言挙げせぬ国で粗暴な蛮声を周辺住民に浴びせかける、そのあざとさは目に余るものがある。後先考えず感情をむき出しにする結果は、どれも惨めなものだということを知らぬのであろう。
自分は、いつも短絡行為の例として、1936年2.26事件で撃ち殺された高橋是清を偲ぶ。
青年将校たちは、なるほど純情にかられての行動であったのだろうが、その対象がどんな人物かをよく知っておくべきだった。
時の蔵相として、高橋是清はなるほど、軍事予算の削減を行った。それとても経済的安定を回復しようとしただけのこと。
それ以上に、高橋是清は日露戦争勝利の影の立役者であったことを、この純情反抗期の青年将校たちは知らなかったに違いない。
高橋是清がイギリスで悪戦苦闘して、公債募集を行い、戦費調達が出来たのだ。

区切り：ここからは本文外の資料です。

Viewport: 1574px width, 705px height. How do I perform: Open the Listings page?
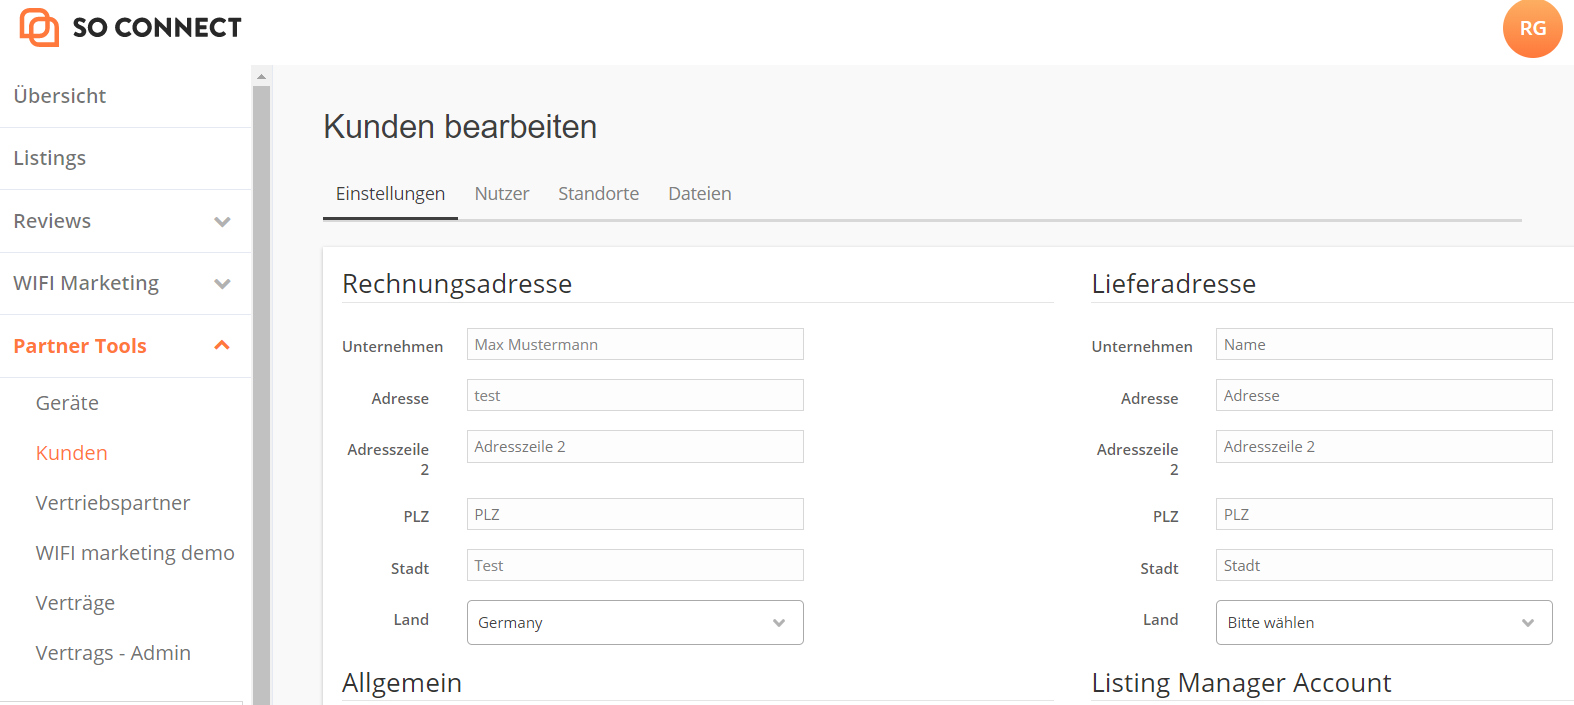[x=49, y=157]
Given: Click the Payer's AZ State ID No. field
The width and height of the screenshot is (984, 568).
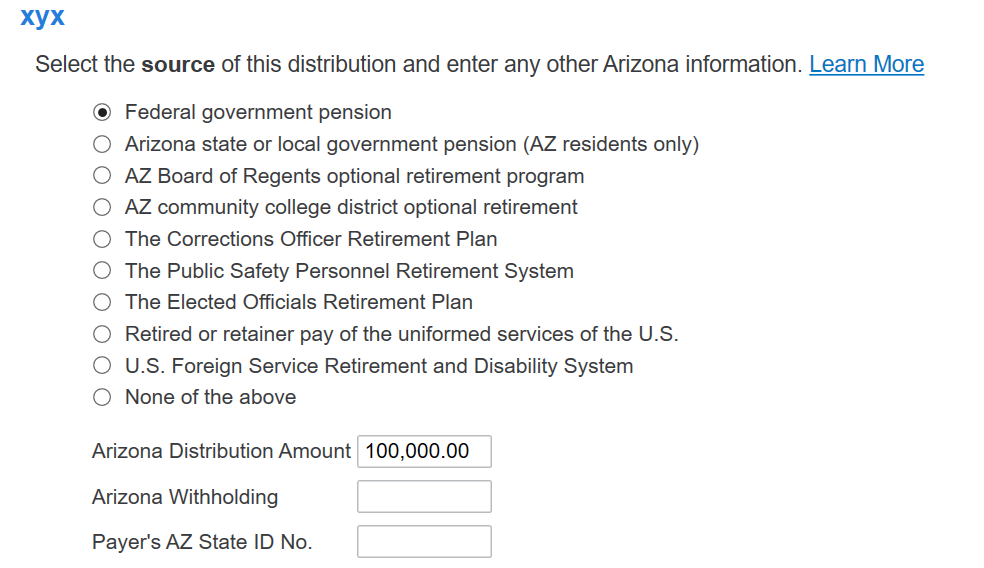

金がなかったら、石炭も砲弾もない連合艦隊は対馬沖海戦ができたのだろうか。軍馬も砲弾もない帝国陸軍は203高地を奪還できただろうか?
それを知らずして、偉大なる恩人を非愛国的であるとして勝手に処断したのだ。
まことに愚かなことである。
感情にかられた直情派の悲劇だ。
嫌韓するのは勝手であるが、人に迷惑をかけるな。己の歴史を知れば、そんな直情的行為は雲散霧消する。